France says ready to punish those who gassed civilians

British PM Cameron says any action against Syria should not entail being "dragged into" a wider M. East war.

Bodies from Syria chemical weapons attack 370 (photo credit: REUTERS/Bassam Khabieh)
Bodies from Syria chemical weapons attack 370
(photo credit: REUTERS/Bassam Khabieh)
PARIS - President Francois Hollande said on Tuesday that France stood ready to punish those behind a chemical attack on civilians in Damascus last week and would increase its military support to the Syrian opposition.
Hollande said it seemed certain that forces loyal to President Bashar Assad were behind the chemical attack - believed to have killed hundreds of civilians - and said it was the outside world's responsibility to respond.
He said he recognized a 2005 UN doctrine on the responsibility to protect civilians, something a Western-led coalition might use to legitimize any retaliatory strike if unable to obtain a broad Security Council resolution.
"France is ready to punish those who took the decision to gas the innocent," Hollande told an annual meeting in Paris of dozens of French ambassadors posted around the world.
"I recognize the right to protect civilian populations that the UN General Assembly voted in 2005," he added.
US and European officials say that a short, sharp attack, perhaps entirely with cruise missiles, could be the preferred response by a Western-led coalition to last week's attack.
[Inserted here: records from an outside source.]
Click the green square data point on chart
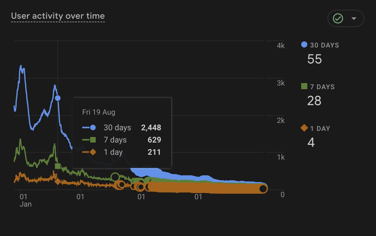The height and width of the screenshot is (236, 376). [x=58, y=166]
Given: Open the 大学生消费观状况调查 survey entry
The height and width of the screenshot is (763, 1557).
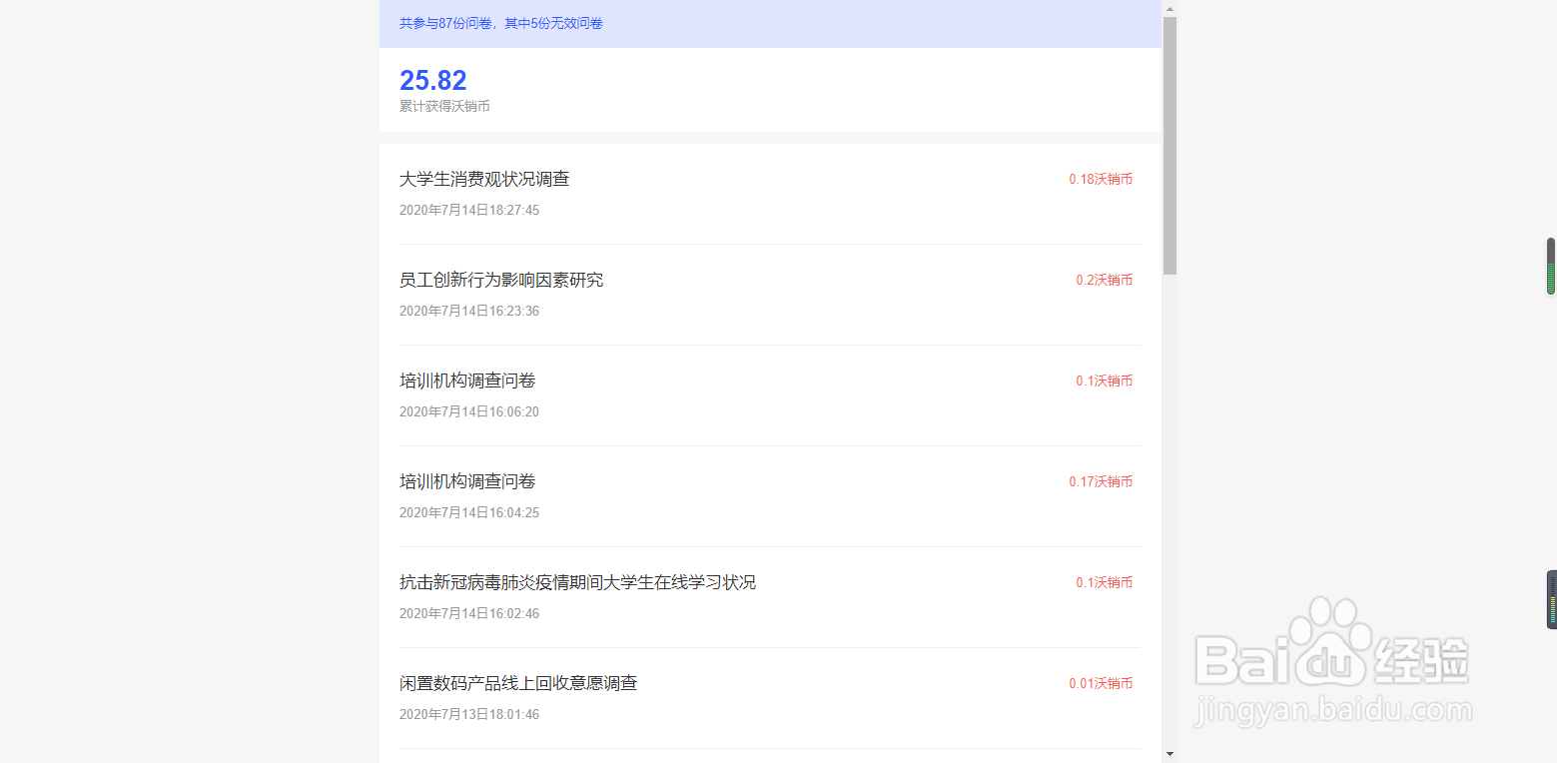Looking at the screenshot, I should (484, 179).
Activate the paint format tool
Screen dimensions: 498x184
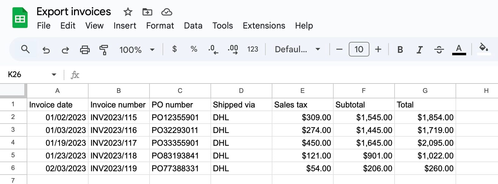point(104,49)
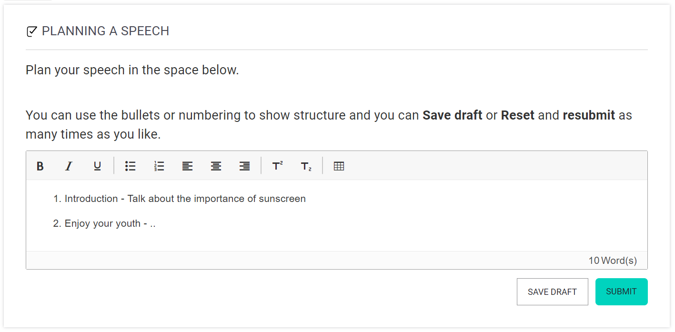
Task: Click the SAVE DRAFT button
Action: (552, 292)
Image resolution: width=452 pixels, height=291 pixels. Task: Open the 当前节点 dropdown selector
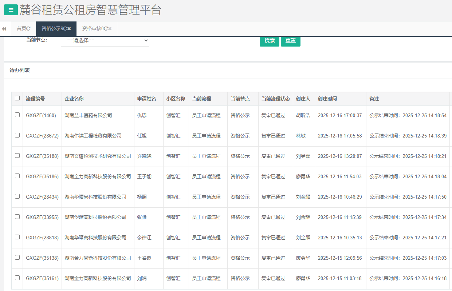click(x=105, y=40)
British Prime Minister David Cameron said on Tuesday that any military action against Syria must be specific and not entail being dragged into a wider Middle East conflict.
"This is not about getting involved in a Middle Eastern war or changing our stance in Syria or going further into that conflict," Cameron told reporters in his first public comments on the matter. "It's about chemical weapons. Their use is wrong and the world shouldn't stand idly by."
French business magazine Challenges reported in its online edition on Tuesday that France's Charles de Gaulle aircraft carrier was being sent to the eastern Mediterranean from its current berth in the southern French port of Toulon.
The Defense Ministry, Foreign Ministry and spokespeople for the armed forces and navy all denied the report.
A French diplomatic source told reporters earlier on Tuesday that the attack had defied international law and France "would not shirk its responsibilities" in responding.
The source said Hollande, one of Assad's firmest critics since the start of the two-year conflict, believed that Russian opposition to a UN Security Council Resolution on Syria would force others to act outside its mandate.
Asked if military action was now inevitable, he said: "It sounds logical." He added that any strikes could happen very quickly and they would be more of a punitive operation than an attempt to bring down Assad's government.
"A moral taboo has been crossed with the use of chemical weapons and we can't accept this," he said. "It is possible to get strong support for a mission to punish and dissuade, but it would be complicated to go further," he added.
The United Nations agreed its doctrine on the responsibility to protect civilians - used during the conflict in Libya - at a plenary meeting of the General Assembly in 2005. Any operation under the doctrine should still have Security Council backing.
The diplomatic source said the continued defense of Assad by Moscow, which holds a Security Council veto, meant that if there were a retaliatory operation it would not happen under Chapter 7 of the UN charter, which allows the Council to authorize actions ranging from sanctions to military intervention.